Background: Bifurcation lesions represent 15-20% of all patients undergoing a percutaneous coronary intervention (PCI) for coronary artery disease. The provisional 1-stent stenting strategy is the preferred strategy to treat bifurcation lesions. Other strategies used to treat bifurcation lesions include 2-stent complex stenting strategies and the Tryton Side Branch Stent® (TSB)—a dedicated side-branch stent for bifurcation lesions, which gained FDA approval in March 2017. Objectives: To conduct a systematic literature review of the safety and effectiveness of three stenting strategies (provisional, complex, and Tryton Side Branch Stent®) for bifurcation lesions with a side-branch diameter ≥2.25 mm, undergoing PCI. Methods: Literature searches in Medline, Cochrane Library, Web of Science and Embase were conducted to identify prospective clinical trials from January 2007-July 2017. Results: 602 articles were identified. Nine articles (6275 patients) met all inclusion criteria. Seven studies (5282 patients) compared provisional to complex stenting strategies.
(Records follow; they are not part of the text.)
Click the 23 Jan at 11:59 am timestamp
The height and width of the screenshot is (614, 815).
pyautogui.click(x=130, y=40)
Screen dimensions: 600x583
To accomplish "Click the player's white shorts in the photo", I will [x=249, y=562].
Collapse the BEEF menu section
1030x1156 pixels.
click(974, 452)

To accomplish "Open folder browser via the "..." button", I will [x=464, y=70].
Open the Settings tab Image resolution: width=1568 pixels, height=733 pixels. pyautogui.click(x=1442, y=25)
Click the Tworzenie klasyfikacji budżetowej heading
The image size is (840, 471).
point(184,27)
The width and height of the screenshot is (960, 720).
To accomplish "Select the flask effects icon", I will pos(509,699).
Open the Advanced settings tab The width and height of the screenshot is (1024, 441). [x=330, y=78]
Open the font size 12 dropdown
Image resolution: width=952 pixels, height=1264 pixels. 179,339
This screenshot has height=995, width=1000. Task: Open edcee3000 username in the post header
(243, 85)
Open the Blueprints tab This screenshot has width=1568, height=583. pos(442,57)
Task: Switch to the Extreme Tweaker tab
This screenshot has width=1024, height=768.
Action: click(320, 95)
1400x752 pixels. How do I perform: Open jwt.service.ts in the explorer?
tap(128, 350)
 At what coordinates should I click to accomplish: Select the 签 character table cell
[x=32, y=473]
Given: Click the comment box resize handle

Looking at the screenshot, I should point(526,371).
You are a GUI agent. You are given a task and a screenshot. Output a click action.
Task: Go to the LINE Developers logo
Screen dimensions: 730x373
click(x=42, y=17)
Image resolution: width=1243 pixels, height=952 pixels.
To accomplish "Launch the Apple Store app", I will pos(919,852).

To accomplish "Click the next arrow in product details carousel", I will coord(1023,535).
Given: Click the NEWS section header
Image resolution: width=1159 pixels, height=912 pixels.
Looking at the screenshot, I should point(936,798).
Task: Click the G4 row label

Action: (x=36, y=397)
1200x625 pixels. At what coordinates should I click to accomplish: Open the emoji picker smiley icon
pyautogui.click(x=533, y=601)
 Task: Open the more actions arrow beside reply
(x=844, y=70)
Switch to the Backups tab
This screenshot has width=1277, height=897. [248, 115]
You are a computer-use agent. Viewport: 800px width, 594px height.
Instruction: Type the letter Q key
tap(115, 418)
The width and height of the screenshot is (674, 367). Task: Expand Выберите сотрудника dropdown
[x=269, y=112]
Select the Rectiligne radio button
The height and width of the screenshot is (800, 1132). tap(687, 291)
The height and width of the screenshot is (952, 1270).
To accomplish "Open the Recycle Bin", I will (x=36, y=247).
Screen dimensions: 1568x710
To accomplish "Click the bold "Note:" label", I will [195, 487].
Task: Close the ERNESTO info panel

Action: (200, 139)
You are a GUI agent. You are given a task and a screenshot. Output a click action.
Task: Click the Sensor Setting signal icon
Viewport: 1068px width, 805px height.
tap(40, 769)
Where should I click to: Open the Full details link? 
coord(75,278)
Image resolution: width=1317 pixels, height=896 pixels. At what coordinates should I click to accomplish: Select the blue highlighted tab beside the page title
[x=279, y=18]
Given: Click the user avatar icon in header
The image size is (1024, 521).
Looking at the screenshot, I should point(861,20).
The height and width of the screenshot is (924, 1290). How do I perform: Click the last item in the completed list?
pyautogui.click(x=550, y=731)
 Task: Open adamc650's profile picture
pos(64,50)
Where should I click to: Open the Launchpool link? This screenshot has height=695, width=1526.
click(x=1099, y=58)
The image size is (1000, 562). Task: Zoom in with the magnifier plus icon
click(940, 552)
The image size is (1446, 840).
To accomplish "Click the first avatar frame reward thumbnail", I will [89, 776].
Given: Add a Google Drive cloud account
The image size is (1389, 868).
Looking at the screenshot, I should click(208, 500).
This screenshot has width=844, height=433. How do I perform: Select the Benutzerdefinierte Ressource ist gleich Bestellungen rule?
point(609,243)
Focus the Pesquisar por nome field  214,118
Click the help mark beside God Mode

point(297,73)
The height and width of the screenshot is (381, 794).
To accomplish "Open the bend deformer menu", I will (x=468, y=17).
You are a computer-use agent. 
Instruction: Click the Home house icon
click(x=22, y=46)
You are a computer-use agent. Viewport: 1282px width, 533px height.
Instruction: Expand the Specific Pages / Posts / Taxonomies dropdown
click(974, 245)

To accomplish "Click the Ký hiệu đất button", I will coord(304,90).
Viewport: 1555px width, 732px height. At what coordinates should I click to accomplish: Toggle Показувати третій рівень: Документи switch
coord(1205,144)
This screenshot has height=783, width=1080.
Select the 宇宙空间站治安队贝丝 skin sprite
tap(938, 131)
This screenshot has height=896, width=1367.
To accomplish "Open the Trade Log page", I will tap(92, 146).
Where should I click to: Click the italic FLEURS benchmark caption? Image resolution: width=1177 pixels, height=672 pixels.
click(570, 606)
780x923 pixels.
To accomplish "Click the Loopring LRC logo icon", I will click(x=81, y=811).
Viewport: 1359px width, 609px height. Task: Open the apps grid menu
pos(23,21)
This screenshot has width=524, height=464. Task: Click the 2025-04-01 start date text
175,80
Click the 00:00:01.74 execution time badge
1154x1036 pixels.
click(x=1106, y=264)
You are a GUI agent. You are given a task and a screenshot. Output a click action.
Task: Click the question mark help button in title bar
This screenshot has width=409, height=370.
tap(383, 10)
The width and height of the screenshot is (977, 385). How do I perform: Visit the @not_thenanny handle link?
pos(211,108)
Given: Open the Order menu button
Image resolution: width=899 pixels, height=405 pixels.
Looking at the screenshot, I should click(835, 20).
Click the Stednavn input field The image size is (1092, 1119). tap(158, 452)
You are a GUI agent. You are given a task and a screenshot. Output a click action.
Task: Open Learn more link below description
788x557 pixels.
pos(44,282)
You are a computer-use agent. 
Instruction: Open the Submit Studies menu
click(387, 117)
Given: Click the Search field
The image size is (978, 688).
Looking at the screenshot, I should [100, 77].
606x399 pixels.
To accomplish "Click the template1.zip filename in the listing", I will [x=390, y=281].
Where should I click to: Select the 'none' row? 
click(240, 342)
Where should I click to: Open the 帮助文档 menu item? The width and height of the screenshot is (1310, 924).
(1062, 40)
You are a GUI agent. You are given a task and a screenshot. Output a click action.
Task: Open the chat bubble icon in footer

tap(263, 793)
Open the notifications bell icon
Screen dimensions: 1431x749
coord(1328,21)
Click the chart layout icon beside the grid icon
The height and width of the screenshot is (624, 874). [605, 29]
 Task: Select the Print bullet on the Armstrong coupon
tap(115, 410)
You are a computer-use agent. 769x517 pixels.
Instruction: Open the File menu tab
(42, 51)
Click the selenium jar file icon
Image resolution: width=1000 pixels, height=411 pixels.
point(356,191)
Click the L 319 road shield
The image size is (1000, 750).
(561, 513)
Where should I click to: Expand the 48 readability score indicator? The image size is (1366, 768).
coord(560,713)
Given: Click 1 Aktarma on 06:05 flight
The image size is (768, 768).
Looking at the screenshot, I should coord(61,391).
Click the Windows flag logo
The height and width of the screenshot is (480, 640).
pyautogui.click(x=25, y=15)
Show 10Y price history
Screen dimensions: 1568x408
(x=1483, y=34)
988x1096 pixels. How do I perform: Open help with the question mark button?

Two studies (993 patients) compared provisional to the TSB. Outcomes of interest reported were target vessel failure in 2 studies, major adverse cardiac event (MACE) (cardiac death, all myocardial infarction, ischemic driven target legion revascularization TLR) in 5 studies. For target vessel failure, the provisional strategy ranged from 5.6% to 15.6 %; complex at 7.2% (one study); and TSB from 11.3% to 17.4%. For MACE, provisional strategy ranged from 8%-13.2%; complex from 11.9%-15.2%; and TSB from 8.2%-18.6%. Conclusions: To our knowledge, this is the first review comparing three bifurcation lesion stenting strategies. Significant heterogeneity in the study design of the nine studies reviewed prevented a meta-analysis. A clinical trial comparing the TSB to both the provisional and complex strategies would provide better inference on the safety and effectiveness when comparing strategies.